_Your task_. Every line of the data must be set down exactly as shown.

Records drawn from a dataset:

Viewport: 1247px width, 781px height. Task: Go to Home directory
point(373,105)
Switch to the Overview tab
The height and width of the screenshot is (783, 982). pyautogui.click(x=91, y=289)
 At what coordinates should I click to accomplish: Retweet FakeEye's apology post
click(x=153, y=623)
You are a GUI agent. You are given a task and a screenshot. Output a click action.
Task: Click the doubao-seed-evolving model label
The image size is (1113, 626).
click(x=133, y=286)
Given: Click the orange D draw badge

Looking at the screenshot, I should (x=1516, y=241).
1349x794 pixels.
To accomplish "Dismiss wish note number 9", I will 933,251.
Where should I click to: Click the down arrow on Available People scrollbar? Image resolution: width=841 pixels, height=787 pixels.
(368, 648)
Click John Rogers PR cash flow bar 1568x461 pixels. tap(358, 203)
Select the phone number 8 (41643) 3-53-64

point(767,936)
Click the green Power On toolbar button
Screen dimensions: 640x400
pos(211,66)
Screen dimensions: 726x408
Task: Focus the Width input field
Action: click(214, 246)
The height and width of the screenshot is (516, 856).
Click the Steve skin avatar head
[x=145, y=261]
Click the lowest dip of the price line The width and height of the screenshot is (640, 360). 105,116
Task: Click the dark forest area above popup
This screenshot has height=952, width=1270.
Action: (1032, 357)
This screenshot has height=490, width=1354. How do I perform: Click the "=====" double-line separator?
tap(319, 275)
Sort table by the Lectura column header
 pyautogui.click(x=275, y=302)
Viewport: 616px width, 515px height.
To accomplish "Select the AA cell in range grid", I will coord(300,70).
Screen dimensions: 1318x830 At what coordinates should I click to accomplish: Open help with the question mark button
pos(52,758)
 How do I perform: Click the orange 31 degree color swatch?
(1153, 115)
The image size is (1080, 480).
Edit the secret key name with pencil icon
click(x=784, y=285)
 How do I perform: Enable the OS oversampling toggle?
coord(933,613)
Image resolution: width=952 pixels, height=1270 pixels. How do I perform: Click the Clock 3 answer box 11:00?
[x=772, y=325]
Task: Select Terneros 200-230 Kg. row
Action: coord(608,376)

_Task output_.
Viewport: 1247px width, 781px height. Task: Go to Home directory
point(373,105)
Switch to the Overview tab
The height and width of the screenshot is (783, 982). pyautogui.click(x=91, y=289)
 At what coordinates should I click to accomplish: Retweet FakeEye's apology post
click(x=153, y=623)
You are a GUI agent. You are given a task and a screenshot. Output a click action.
Task: Click the doubao-seed-evolving model label
The image size is (1113, 626).
click(x=133, y=286)
Given: Click the orange D draw badge

Looking at the screenshot, I should (x=1516, y=241).
1349x794 pixels.
To accomplish "Dismiss wish note number 9", I will 933,251.
Where should I click to: Click the down arrow on Available People scrollbar? Image resolution: width=841 pixels, height=787 pixels.
(368, 648)
Click John Rogers PR cash flow bar 1568x461 pixels. tap(358, 203)
Select the phone number 8 (41643) 3-53-64

point(767,936)
Click the green Power On toolbar button
Screen dimensions: 640x400
pos(211,66)
Screen dimensions: 726x408
Task: Focus the Width input field
Action: click(214, 246)
The height and width of the screenshot is (516, 856).
Click the Steve skin avatar head
[x=145, y=261]
Click the lowest dip of the price line The width and height of the screenshot is (640, 360). 105,116
Task: Click the dark forest area above popup
This screenshot has height=952, width=1270.
Action: (1032, 357)
This screenshot has height=490, width=1354. How do I perform: Click the "=====" double-line separator?
tap(319, 275)
Sort table by the Lectura column header
 pyautogui.click(x=275, y=302)
Viewport: 616px width, 515px height.
To accomplish "Select the AA cell in range grid", I will coord(300,70).
Screen dimensions: 1318x830 At what coordinates should I click to accomplish: Open help with the question mark button
pos(52,758)
 How do I perform: Click the orange 31 degree color swatch?
(1153, 115)
The image size is (1080, 480).
Edit the secret key name with pencil icon
click(x=784, y=285)
 How do I perform: Enable the OS oversampling toggle?
coord(933,613)
Image resolution: width=952 pixels, height=1270 pixels. How do I perform: Click the Clock 3 answer box 11:00?
[x=772, y=325]
Task: Select Terneros 200-230 Kg. row
Action: coord(608,376)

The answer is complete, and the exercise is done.